Actuellement, tous âges confondus, 23% des hommes et 36% des femmes sont contrôlés par le traitement, c’est-à-dire qu’ils atteignent les objectifs thérapeutiques fixés par les recommandations (140/90 mmHg). Dans les deux enquêtes, Strasbourg compte plus d’hommes hypertendus (60%) que Lille (53%) et Toulouse (46%). De même les femmes hypertendues sont bien plus nombreuses à Lille et à Strasbourg (45%) qu’à Toulouse (30%)

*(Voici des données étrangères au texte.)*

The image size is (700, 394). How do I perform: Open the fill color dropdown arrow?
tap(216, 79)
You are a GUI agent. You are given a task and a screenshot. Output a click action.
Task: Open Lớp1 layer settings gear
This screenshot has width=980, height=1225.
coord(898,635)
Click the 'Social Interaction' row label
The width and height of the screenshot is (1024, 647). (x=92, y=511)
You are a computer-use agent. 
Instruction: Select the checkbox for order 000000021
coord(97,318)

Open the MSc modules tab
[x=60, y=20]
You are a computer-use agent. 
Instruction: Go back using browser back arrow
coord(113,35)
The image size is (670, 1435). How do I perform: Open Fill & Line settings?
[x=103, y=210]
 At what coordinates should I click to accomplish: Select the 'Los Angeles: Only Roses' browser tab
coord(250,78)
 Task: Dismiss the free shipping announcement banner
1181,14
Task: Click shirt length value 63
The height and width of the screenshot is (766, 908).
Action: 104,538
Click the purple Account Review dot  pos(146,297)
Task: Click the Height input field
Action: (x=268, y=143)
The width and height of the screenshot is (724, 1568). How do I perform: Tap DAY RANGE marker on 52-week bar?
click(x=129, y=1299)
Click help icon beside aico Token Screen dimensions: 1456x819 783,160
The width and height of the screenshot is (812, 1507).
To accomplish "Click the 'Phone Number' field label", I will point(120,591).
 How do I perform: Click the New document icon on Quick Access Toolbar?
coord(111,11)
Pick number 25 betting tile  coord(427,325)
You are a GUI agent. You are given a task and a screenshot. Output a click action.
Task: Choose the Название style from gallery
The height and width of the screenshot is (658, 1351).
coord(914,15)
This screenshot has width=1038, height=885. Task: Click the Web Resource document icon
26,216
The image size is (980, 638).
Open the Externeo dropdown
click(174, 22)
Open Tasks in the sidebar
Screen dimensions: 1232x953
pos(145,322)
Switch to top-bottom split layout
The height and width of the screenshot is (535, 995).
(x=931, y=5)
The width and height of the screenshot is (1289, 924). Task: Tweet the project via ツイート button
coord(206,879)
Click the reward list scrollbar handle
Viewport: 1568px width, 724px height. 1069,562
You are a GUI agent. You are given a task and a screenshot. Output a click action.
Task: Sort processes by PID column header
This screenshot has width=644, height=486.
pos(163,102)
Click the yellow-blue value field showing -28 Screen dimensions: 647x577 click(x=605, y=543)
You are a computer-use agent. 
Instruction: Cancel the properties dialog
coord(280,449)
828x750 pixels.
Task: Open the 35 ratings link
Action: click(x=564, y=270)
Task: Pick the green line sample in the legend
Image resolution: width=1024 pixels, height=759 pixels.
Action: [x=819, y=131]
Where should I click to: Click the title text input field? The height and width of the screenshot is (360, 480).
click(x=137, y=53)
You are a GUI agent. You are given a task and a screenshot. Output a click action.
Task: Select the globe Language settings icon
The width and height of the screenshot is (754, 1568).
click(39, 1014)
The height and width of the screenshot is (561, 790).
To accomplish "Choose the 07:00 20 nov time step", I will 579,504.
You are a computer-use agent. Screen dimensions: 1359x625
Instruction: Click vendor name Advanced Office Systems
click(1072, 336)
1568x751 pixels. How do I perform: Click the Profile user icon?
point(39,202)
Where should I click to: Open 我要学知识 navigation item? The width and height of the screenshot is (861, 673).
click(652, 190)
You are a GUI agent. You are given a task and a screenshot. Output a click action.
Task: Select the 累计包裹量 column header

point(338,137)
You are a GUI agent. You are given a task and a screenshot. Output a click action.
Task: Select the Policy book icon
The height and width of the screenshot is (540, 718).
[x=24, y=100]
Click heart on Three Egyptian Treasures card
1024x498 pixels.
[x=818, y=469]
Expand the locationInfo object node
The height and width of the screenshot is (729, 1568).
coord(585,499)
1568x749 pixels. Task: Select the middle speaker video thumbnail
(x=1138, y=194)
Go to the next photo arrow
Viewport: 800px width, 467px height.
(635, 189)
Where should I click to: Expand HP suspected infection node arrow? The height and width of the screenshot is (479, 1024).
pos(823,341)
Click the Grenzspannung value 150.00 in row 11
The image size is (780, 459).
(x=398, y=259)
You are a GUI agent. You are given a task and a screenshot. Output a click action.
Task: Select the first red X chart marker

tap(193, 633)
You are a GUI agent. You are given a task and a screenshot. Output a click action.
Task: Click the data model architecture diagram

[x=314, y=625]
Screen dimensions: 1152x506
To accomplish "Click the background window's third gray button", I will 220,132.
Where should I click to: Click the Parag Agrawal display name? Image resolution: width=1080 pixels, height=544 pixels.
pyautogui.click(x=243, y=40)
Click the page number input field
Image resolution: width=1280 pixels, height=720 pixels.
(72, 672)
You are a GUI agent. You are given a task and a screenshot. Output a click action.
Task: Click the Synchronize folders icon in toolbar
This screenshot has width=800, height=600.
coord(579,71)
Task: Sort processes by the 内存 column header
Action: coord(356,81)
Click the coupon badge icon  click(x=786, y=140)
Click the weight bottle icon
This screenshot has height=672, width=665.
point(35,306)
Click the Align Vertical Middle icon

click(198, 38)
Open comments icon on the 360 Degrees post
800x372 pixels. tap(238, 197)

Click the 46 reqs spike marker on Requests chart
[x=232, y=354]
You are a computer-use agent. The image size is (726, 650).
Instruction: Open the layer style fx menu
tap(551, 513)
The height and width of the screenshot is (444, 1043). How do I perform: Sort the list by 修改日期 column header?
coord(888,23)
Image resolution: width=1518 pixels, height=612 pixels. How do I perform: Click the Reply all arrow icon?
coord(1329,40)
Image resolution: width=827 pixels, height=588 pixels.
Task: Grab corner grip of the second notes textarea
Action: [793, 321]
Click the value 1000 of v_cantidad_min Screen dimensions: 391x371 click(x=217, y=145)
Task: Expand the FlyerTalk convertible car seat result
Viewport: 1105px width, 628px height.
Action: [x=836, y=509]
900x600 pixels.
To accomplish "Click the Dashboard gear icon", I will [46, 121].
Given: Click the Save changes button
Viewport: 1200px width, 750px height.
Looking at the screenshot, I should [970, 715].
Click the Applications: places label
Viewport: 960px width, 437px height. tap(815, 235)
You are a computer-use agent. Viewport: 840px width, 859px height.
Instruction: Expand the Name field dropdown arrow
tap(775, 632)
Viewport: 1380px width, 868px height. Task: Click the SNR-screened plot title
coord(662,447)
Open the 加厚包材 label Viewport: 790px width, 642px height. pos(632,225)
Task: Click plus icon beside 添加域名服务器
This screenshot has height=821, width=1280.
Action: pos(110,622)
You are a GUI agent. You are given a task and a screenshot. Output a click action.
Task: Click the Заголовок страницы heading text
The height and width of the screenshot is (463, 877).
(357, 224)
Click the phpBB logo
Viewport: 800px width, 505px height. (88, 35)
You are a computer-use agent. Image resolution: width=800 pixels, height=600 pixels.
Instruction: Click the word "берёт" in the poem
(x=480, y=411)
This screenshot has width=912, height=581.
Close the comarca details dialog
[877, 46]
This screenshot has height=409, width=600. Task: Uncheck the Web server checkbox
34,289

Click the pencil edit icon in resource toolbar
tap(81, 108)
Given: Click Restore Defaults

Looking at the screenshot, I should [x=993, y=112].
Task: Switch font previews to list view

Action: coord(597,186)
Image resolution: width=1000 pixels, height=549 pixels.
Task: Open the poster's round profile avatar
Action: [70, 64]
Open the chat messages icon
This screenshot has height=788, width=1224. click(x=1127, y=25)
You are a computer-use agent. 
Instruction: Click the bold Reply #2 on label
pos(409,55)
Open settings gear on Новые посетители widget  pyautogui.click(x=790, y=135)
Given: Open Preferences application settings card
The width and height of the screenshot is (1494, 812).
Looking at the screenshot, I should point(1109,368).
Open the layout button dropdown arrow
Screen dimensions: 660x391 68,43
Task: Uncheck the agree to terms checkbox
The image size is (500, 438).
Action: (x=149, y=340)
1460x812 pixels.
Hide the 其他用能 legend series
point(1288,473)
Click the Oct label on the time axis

De Monica à Mona Lisa (35 à 64 ans) : la prévalence de l’HTA est en légère diminution
Dans Mona Lisa, on observe 45% d’hommes et 30% des femmes hypertendues. A l’époque de Monica, soit en 1995, les chiffres étaient un peu supérieurs, avec 48% d’hommes et 38% de femmes hypertendus. Cette diminution de la prévalence de l’HTA entre les deux enquêtes n’est cependant pas majeure, surtout chez les hommes. D’autre part, la proportion de sujets traités n’a que très peu changé de 1995 à 2005. En revanche, le contrôle de l’hypertension s’est amélioré, passant de 18% à 26% d’hommes contrôlés et de 30% à 44% de femmes actuellement contrôlées. Malgré cette amélioration, des progrès restent à faire. Aujourd’hui encore, deux femmes sur trois et trois hommes sur quatre traités pour hypertension artérielle n’atteignent pas les valeurs cibles de 140/90 mmHg.